【エルサレム森田貴裕】パレスチナ自治区ガザに侵攻しイスラム組織ハマスとの交戦を続けるイスラエル軍は、ガザ地区北部での地上作戦をさらに拡大し、攻勢を強めている。
イスラエルのガラント国防相は18日、記者会見で、「ガザ地区南部に隠れているテロリストも、すぐに思い知ることになるだろう」と述べ、南部でも間もなく作戦を開始する方針を示した。先月7日のイスラエルへの奇襲攻撃に関与したハマス幹部らは、ガザ市からガザ地区南部へ逃れたとみられている。
ガラント氏は、「わが軍は地上作戦の次の段階にあり、ガザ地区東部でハマスへの攻撃を続けている」と説明。地上作戦で多数のハマス司令官を殺害し、地下トンネルや拠点を破壊するなどハマスへ大きな打撃を加えたとし、「日を追うごとに、テロリストが自由に動ける場所は少なくなっている」と強調した。
ガザ保健省は18日、北部ジャバリヤ難民キャンプでイスラエル軍による2回の空爆があり、80人以上が死亡したと発表した。報道によると、国連パレスチナ難民救済事業機関(UNRWA)が運営する学校への空爆で、少なくとも50人が死亡。別の建物への空爆で、32人が死亡したという。
イスラエルは18日も、ガザ地区南部の都市ハンユニスの住民に対し、戦闘に巻き込まれないように自宅から離れ、人道援助を受けることができる西部に退避するよう繰り返し呼び掛けた。

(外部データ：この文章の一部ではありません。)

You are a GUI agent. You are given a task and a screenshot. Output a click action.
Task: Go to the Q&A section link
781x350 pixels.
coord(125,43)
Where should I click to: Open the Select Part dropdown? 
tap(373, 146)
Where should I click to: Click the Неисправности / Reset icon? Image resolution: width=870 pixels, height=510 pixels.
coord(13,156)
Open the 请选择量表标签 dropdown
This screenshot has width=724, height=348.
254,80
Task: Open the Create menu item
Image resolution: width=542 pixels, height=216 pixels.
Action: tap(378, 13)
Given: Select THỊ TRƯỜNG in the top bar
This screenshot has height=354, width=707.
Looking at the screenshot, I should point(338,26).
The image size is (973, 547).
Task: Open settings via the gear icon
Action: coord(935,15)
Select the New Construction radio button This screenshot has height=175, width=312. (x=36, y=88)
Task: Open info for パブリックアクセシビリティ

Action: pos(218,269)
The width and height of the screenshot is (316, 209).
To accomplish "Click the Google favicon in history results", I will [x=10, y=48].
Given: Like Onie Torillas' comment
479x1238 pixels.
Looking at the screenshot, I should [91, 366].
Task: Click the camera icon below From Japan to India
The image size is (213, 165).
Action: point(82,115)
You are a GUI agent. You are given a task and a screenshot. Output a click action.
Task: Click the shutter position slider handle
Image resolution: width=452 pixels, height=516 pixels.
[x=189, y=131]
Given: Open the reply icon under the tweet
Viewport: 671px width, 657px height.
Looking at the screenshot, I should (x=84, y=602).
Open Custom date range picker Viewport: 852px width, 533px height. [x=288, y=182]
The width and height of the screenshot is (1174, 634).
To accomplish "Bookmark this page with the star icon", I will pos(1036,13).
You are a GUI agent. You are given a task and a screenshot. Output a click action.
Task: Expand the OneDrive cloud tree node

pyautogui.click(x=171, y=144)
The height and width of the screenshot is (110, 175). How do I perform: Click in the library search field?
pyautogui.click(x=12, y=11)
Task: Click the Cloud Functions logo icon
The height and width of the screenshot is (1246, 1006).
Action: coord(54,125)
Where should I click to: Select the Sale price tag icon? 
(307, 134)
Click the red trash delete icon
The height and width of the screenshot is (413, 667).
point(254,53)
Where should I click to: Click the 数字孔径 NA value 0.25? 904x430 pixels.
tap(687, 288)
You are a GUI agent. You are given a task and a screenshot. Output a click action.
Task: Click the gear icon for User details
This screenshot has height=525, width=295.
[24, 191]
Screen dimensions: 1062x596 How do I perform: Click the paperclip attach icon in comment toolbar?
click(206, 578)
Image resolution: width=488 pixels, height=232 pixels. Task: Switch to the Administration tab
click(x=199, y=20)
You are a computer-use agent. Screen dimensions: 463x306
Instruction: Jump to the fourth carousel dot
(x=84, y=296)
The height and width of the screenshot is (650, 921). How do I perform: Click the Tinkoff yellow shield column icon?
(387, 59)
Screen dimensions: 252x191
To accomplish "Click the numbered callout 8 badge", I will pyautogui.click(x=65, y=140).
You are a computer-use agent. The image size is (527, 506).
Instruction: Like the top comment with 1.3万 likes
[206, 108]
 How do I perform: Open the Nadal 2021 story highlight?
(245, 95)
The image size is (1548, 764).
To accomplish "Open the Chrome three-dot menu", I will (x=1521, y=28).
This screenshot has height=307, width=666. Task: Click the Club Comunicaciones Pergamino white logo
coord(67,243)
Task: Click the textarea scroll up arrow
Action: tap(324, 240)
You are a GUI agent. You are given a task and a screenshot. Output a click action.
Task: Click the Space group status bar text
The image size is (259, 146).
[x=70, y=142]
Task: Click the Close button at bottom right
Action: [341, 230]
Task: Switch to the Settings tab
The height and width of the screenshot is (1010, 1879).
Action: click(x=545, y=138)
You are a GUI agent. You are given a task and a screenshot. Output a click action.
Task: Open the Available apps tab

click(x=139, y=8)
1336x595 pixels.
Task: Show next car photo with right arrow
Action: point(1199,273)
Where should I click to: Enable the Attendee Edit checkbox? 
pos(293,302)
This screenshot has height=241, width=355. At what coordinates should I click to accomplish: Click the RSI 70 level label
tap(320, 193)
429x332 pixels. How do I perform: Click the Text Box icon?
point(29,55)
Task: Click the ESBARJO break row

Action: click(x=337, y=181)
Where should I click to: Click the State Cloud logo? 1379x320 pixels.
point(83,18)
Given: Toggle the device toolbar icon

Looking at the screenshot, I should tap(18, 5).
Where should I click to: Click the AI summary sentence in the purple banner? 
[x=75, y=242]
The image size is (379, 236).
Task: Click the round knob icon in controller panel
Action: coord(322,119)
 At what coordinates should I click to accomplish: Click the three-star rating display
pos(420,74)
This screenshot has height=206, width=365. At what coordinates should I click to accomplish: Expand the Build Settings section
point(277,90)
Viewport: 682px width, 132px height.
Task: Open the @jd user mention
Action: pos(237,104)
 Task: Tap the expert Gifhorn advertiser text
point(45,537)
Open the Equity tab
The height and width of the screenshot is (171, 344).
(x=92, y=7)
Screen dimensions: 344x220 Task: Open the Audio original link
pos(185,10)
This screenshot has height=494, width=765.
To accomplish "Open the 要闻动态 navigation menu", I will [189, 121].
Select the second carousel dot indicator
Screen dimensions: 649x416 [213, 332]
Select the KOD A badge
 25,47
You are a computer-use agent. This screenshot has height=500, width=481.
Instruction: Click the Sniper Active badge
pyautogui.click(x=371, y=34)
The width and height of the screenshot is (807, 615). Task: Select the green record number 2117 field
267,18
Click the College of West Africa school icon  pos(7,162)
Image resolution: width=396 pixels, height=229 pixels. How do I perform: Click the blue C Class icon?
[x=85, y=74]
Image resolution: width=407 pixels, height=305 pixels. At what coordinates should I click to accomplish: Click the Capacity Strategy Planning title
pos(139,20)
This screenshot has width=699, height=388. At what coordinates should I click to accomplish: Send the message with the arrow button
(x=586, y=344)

ガザ保健当局によると、イスラエル軍による空爆などで、ガザ地区でこれまでに約1万2300人が死亡。イスラエル側は、約1200人が死亡した。
一方、報道によると、イスラエル軍が突入したガザ市最大規模のシファ病院から18日、患者や医療従事者、避難民ら数百人が退避。イスラエル軍は18日、シファ病院から要請があり、退避の支援を行ったと発表した。同軍はハマスが地下に司令部を置いているとして、シファ病院の敷地内で捜索を続けている。